Information supplied
⁂

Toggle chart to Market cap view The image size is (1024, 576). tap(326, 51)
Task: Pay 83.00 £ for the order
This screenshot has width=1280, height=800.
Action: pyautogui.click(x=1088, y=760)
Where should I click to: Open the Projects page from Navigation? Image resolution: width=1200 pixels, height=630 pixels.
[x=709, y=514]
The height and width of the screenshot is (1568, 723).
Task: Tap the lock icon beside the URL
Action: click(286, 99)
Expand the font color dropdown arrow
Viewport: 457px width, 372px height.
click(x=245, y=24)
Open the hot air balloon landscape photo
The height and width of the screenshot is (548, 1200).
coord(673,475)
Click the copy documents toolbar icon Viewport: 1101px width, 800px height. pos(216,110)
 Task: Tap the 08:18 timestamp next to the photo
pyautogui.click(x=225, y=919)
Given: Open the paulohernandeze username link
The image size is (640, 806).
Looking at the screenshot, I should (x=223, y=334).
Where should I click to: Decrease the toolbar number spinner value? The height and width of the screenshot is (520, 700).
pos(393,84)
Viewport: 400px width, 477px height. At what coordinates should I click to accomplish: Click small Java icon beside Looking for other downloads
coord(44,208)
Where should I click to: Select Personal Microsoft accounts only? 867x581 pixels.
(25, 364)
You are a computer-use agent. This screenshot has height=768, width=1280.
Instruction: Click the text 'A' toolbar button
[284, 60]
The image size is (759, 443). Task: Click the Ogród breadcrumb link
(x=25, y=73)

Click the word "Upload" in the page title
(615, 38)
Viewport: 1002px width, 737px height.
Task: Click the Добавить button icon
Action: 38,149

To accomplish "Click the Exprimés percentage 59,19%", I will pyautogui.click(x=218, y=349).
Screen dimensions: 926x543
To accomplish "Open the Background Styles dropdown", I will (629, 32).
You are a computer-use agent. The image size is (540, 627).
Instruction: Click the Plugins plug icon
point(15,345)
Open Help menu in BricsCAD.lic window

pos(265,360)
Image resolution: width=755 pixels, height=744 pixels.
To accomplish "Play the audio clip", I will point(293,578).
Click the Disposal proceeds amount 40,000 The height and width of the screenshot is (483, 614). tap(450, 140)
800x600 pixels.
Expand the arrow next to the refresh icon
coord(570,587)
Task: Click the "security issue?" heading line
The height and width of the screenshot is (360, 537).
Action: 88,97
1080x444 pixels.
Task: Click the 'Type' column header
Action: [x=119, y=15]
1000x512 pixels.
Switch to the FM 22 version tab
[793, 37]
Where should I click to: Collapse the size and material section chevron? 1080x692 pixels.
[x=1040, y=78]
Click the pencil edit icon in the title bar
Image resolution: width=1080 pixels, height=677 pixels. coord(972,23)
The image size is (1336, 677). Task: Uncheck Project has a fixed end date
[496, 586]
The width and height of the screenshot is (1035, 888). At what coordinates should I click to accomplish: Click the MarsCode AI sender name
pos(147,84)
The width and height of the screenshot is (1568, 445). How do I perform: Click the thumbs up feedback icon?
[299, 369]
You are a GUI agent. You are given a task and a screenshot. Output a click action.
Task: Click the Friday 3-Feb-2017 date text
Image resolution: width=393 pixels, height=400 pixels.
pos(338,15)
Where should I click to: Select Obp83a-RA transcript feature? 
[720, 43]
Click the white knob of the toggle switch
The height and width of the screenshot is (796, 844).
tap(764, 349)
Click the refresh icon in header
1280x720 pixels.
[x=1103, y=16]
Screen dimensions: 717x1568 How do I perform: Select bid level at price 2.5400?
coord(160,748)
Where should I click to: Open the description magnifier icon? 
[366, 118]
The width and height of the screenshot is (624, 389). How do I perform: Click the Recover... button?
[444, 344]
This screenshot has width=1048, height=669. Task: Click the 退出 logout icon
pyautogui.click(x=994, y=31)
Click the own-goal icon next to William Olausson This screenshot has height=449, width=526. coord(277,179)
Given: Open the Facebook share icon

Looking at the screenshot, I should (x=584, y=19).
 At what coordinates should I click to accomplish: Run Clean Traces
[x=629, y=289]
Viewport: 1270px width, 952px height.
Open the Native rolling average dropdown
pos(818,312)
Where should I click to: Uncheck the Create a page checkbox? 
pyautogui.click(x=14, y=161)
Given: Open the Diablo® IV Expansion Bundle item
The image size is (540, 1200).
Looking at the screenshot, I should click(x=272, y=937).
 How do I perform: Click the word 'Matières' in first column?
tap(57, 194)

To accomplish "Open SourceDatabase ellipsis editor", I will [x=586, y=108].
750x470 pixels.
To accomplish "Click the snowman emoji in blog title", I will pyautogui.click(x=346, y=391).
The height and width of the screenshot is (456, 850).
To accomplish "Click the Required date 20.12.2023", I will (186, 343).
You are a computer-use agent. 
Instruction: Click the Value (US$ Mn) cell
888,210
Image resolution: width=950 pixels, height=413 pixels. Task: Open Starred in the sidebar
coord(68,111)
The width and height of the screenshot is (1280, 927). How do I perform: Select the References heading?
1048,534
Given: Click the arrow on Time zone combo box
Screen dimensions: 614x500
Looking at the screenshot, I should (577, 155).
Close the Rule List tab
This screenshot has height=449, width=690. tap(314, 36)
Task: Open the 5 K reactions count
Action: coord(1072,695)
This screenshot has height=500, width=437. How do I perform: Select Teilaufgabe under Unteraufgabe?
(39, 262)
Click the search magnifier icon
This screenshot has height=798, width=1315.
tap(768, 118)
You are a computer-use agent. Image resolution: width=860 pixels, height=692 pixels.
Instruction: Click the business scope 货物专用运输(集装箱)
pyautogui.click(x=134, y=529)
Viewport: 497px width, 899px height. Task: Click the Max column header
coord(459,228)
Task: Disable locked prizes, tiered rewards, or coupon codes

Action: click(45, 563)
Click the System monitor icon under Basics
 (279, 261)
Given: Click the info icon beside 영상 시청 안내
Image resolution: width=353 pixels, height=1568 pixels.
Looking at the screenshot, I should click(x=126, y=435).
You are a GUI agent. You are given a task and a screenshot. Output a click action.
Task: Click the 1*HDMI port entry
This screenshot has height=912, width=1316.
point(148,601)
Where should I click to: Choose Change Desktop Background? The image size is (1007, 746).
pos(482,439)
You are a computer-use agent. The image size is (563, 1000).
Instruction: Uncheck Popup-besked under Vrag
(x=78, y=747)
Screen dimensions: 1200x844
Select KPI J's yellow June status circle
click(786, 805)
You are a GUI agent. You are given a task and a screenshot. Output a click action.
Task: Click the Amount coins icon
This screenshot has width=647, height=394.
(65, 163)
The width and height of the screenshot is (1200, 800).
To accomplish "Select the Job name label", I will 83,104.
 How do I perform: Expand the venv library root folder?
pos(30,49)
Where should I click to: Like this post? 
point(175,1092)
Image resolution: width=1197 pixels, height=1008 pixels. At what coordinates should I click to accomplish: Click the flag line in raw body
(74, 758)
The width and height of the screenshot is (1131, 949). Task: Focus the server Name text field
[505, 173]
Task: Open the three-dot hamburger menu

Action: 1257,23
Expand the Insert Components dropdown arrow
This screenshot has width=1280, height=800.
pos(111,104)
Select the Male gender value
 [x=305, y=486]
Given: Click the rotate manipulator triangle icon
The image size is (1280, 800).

⁂

Required action
Set the entries above down once more, exactly as they stand.

Answer for this exercise
Toggle chart to Market cap view The image size is (1024, 576). tap(326, 51)
Task: Pay 83.00 £ for the order
This screenshot has width=1280, height=800.
Action: pyautogui.click(x=1088, y=760)
Where should I click to: Open the Projects page from Navigation? Image resolution: width=1200 pixels, height=630 pixels.
[x=709, y=514]
The height and width of the screenshot is (1568, 723).
Task: Tap the lock icon beside the URL
Action: click(286, 99)
Expand the font color dropdown arrow
Viewport: 457px width, 372px height.
click(x=245, y=24)
Open the hot air balloon landscape photo
The height and width of the screenshot is (548, 1200).
coord(673,475)
Click the copy documents toolbar icon Viewport: 1101px width, 800px height. pos(216,110)
 Task: Tap the 08:18 timestamp next to the photo
pyautogui.click(x=225, y=919)
Given: Open the paulohernandeze username link
The image size is (640, 806).
Looking at the screenshot, I should (x=223, y=334).
Where should I click to: Decrease the toolbar number spinner value? The height and width of the screenshot is (520, 700).
pos(393,84)
Viewport: 400px width, 477px height. At what coordinates should I click to accomplish: Click small Java icon beside Looking for other downloads
coord(44,208)
Where should I click to: Select Personal Microsoft accounts only? 867x581 pixels.
(25, 364)
You are a computer-use agent. This screenshot has height=768, width=1280.
Instruction: Click the text 'A' toolbar button
[284, 60]
The image size is (759, 443). Task: Click the Ogród breadcrumb link
(x=25, y=73)

Click the word "Upload" in the page title
(615, 38)
Viewport: 1002px width, 737px height.
Task: Click the Добавить button icon
Action: 38,149

To accomplish "Click the Exprimés percentage 59,19%", I will pyautogui.click(x=218, y=349).
Screen dimensions: 926x543
To accomplish "Open the Background Styles dropdown", I will (629, 32).
You are a computer-use agent. The image size is (540, 627).
Instruction: Click the Plugins plug icon
point(15,345)
Open Help menu in BricsCAD.lic window

pos(265,360)
Image resolution: width=755 pixels, height=744 pixels.
To accomplish "Play the audio clip", I will point(293,578).
Click the Disposal proceeds amount 40,000 The height and width of the screenshot is (483, 614). tap(450, 140)
800x600 pixels.
Expand the arrow next to the refresh icon
coord(570,587)
Task: Click the "security issue?" heading line
The height and width of the screenshot is (360, 537).
Action: 88,97
1080x444 pixels.
Task: Click the 'Type' column header
Action: [x=119, y=15]
1000x512 pixels.
Switch to the FM 22 version tab
[793, 37]
Where should I click to: Collapse the size and material section chevron? 1080x692 pixels.
[x=1040, y=78]
Click the pencil edit icon in the title bar
Image resolution: width=1080 pixels, height=677 pixels. coord(972,23)
The image size is (1336, 677). Task: Uncheck Project has a fixed end date
[496, 586]
The width and height of the screenshot is (1035, 888). At what coordinates should I click to accomplish: Click the MarsCode AI sender name
pos(147,84)
The width and height of the screenshot is (1568, 445). How do I perform: Click the thumbs up feedback icon?
[299, 369]
You are a GUI agent. You are given a task and a screenshot. Output a click action.
Task: Click the Friday 3-Feb-2017 date text
Image resolution: width=393 pixels, height=400 pixels.
pos(338,15)
Where should I click to: Select Obp83a-RA transcript feature? 
[720, 43]
Click the white knob of the toggle switch
The height and width of the screenshot is (796, 844).
tap(764, 349)
Click the refresh icon in header
1280x720 pixels.
[x=1103, y=16]
Screen dimensions: 717x1568 How do I perform: Select bid level at price 2.5400?
coord(160,748)
Where should I click to: Open the description magnifier icon? 
[366, 118]
The width and height of the screenshot is (624, 389). How do I perform: Click the Recover... button?
[444, 344]
This screenshot has width=1048, height=669. Task: Click the 退出 logout icon
pyautogui.click(x=994, y=31)
Click the own-goal icon next to William Olausson This screenshot has height=449, width=526. coord(277,179)
Given: Open the Facebook share icon

Looking at the screenshot, I should (x=584, y=19).
 At what coordinates should I click to accomplish: Run Clean Traces
[x=629, y=289]
Viewport: 1270px width, 952px height.
Open the Native rolling average dropdown
pos(818,312)
Where should I click to: Uncheck the Create a page checkbox? 
pyautogui.click(x=14, y=161)
Given: Open the Diablo® IV Expansion Bundle item
The image size is (540, 1200).
Looking at the screenshot, I should click(x=272, y=937).
 How do I perform: Click the word 'Matières' in first column?
tap(57, 194)

To accomplish "Open SourceDatabase ellipsis editor", I will [x=586, y=108].
750x470 pixels.
To accomplish "Click the snowman emoji in blog title", I will pyautogui.click(x=346, y=391).
The height and width of the screenshot is (456, 850).
To accomplish "Click the Required date 20.12.2023", I will (186, 343).
You are a computer-use agent. 
Instruction: Click the Value (US$ Mn) cell
888,210
Image resolution: width=950 pixels, height=413 pixels. Task: Open Starred in the sidebar
coord(68,111)
The width and height of the screenshot is (1280, 927). How do I perform: Select the References heading?
1048,534
Given: Click the arrow on Time zone combo box
Screen dimensions: 614x500
Looking at the screenshot, I should (577, 155).
Close the Rule List tab
This screenshot has height=449, width=690. tap(314, 36)
Task: Open the 5 K reactions count
Action: coord(1072,695)
This screenshot has height=500, width=437. How do I perform: Select Teilaufgabe under Unteraufgabe?
(39, 262)
Click the search magnifier icon
This screenshot has height=798, width=1315.
tap(768, 118)
You are a computer-use agent. Image resolution: width=860 pixels, height=692 pixels.
Instruction: Click the business scope 货物专用运输(集装箱)
pyautogui.click(x=134, y=529)
Viewport: 497px width, 899px height. Task: Click the Max column header
coord(459,228)
Task: Disable locked prizes, tiered rewards, or coupon codes

Action: click(45, 563)
Click the System monitor icon under Basics
 (279, 261)
Given: Click the info icon beside 영상 시청 안내
Image resolution: width=353 pixels, height=1568 pixels.
Looking at the screenshot, I should click(x=126, y=435).
You are a GUI agent. You are given a task and a screenshot. Output a click action.
Task: Click the 1*HDMI port entry
This screenshot has height=912, width=1316.
point(148,601)
Where should I click to: Choose Change Desktop Background? The image size is (1007, 746).
pos(482,439)
You are a computer-use agent. The image size is (563, 1000).
Instruction: Uncheck Popup-besked under Vrag
(x=78, y=747)
Screen dimensions: 1200x844
Select KPI J's yellow June status circle
click(786, 805)
You are a GUI agent. You are given a task and a screenshot. Output a click action.
Task: Click the Amount coins icon
This screenshot has width=647, height=394.
(65, 163)
The width and height of the screenshot is (1200, 800).
To accomplish "Select the Job name label", I will 83,104.
 How do I perform: Expand the venv library root folder?
pos(30,49)
Where should I click to: Like this post? 
point(175,1092)
Image resolution: width=1197 pixels, height=1008 pixels. At what coordinates should I click to accomplish: Click the flag line in raw body
(74, 758)
The width and height of the screenshot is (1131, 949). Task: Focus the server Name text field
[505, 173]
Task: Open the three-dot hamburger menu

Action: 1257,23
Expand the Insert Components dropdown arrow
This screenshot has width=1280, height=800.
pos(111,104)
Select the Male gender value
 [x=305, y=486]
Given: Click the rotate manipulator triangle icon
The image size is (1280, 800).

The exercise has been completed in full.